If lactoferrin did not survive digestion but the fragments retained iron-binding capacity, each 100 milligrams could theoretically bind to 3.57 milligrams of non-heme iron. This would allow a vegan consuming 14 milligrams of iron per day to render that completely unavailable using 400 milligrams of apolactoferrin taken with meals. Someone consuming heme would be less vulnerable to this effect in proportion to their intake of heme. A meat-only carnivore would probably not be affected by it at all.
On the other hand, if the lactoferrin is absorbed intact, it could have some theoretical capacity to move the same amount of non-heme iron from the circulation into the feces. Since most iron in the circulation is non-heme, a vegan, omnivore, and carnivore would all be equally vulnerable to this effect.
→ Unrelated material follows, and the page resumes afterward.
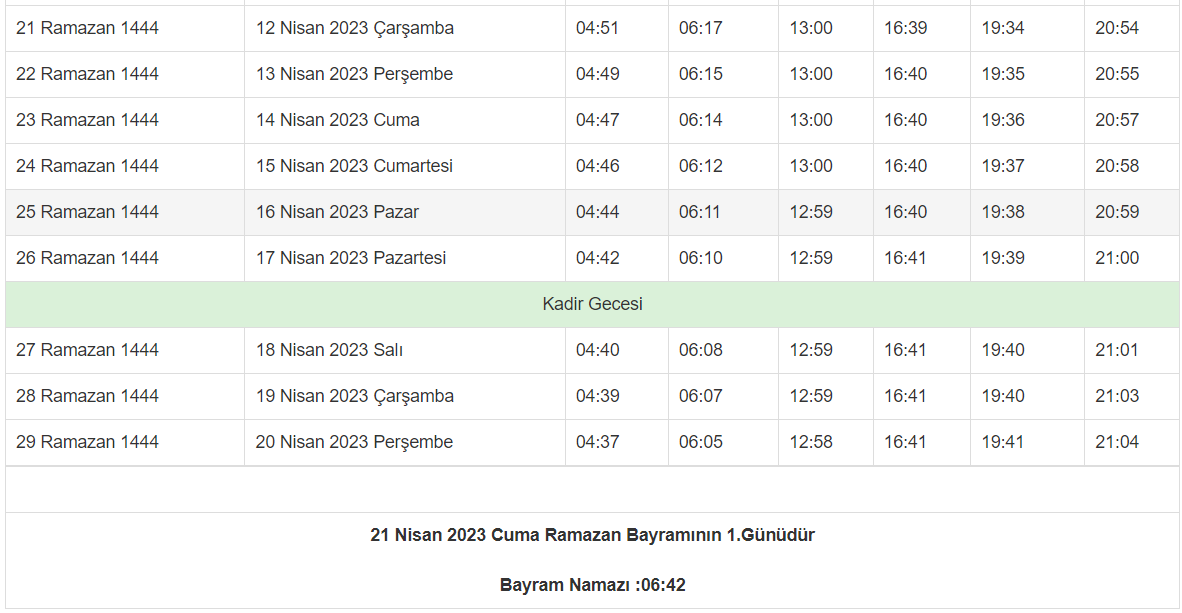Click the 12 Nisan 2023 Çarşamba date

click(x=354, y=28)

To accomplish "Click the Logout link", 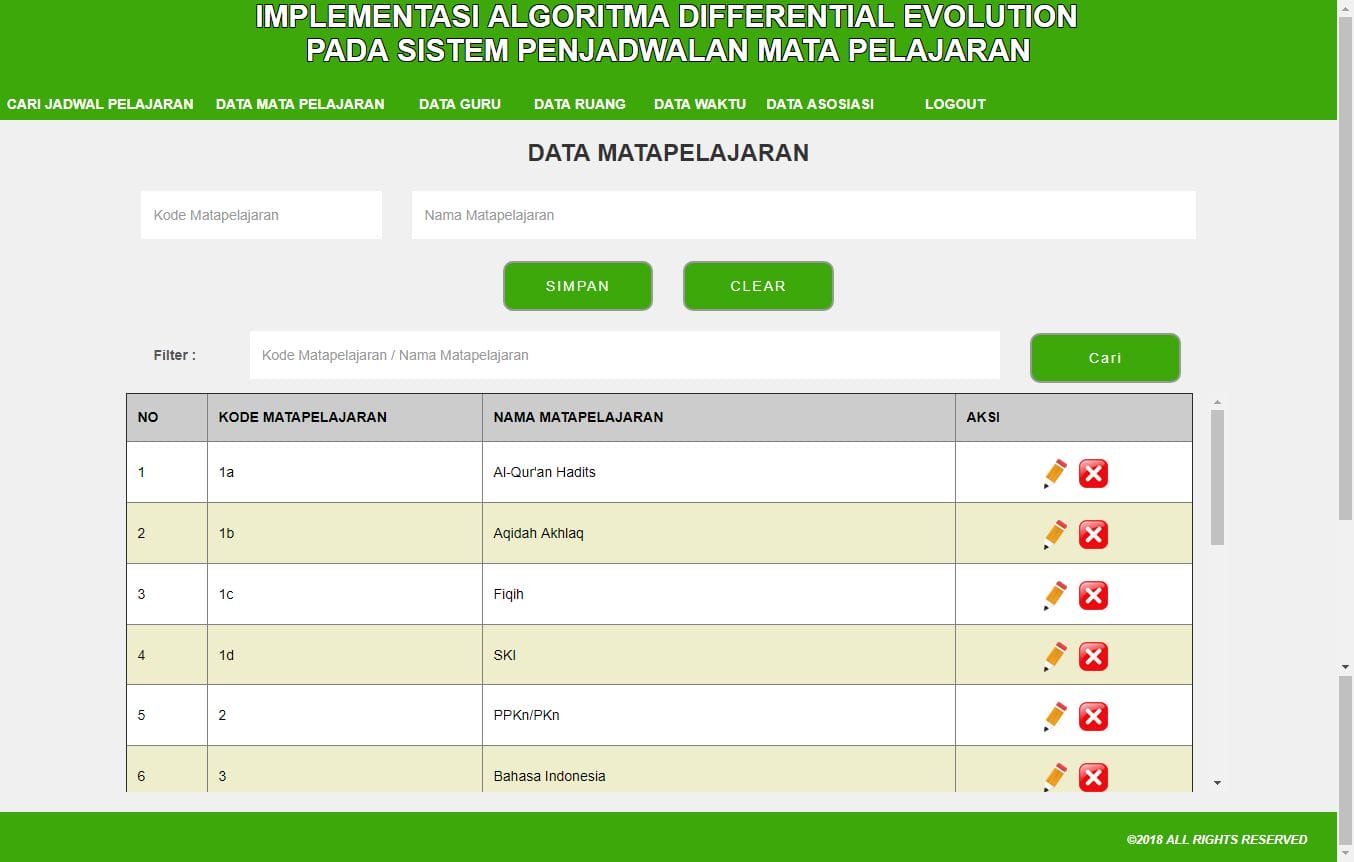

However, the available data suggest that it would instead simply facilitate the entry of iron into cells in repeat cycling until its eventual degradation rather than removing it from the body.
If inflammation is present, IL-6 could render up to 25 milligrams of recycled iron per day unavailable. 200 milligrams of lactoferrin has been shown to cut IL-6 in half, so theoretically 400 milligrams could normalize it entirely, and that could render up to 25 milligrams of iron per day bioavailable.
So the probability favors lactoferrin making iron more bioavailable by 1) suppressing IL=6 and 2) repeatedly shuttling iron atoms into cells.
This is more likely true to the extent lactoferrin is absorbed in tact, which in turn is more likely when it is taken in naturally iron-saturated form on an empty stomach.
Since there is a possibility that lactoferrin is degraded to fragments that remain unabsorbed but chelate dietary iron, and a possibility that some endogenous iron could be moved out of the body into the bile, there is a gray area for interpretation.
If lactoferrin is improving health issues that are otherwise tied to iron overload by the data, or it is inducing health issues that are otherwise tied to iron deficiency by the data, then this supports it decreasing iron status.
If it is doing the opposite of either of those, then this supports the more probable situation that it is improving iron bioavailability.
This is an example where the soluble transferrin receptor could come into play, where high levels indicate cells that are hungry for iron, and low levels indicate cells that have enough.
The only iron-saturated lactoferrin I know of on the market is Lattoglobina, produced in Italy, although one to two scoops of whey protein will also provide it.
Details for interpreting health issues and soluble transferrin receptor in the context of other iron markers can be found in Understanding Iron, the Cheat Sheet V3, the Iron Deficiency Protocol, and the Iron Overload Protocol.
I just read about increased IL-6 in the brain being associated with autism. I guess lactoferrin should help with that then
So to cut to the chase, it sounds like lactoferrin supplementation might be counterproductive for people with hemochromatosis?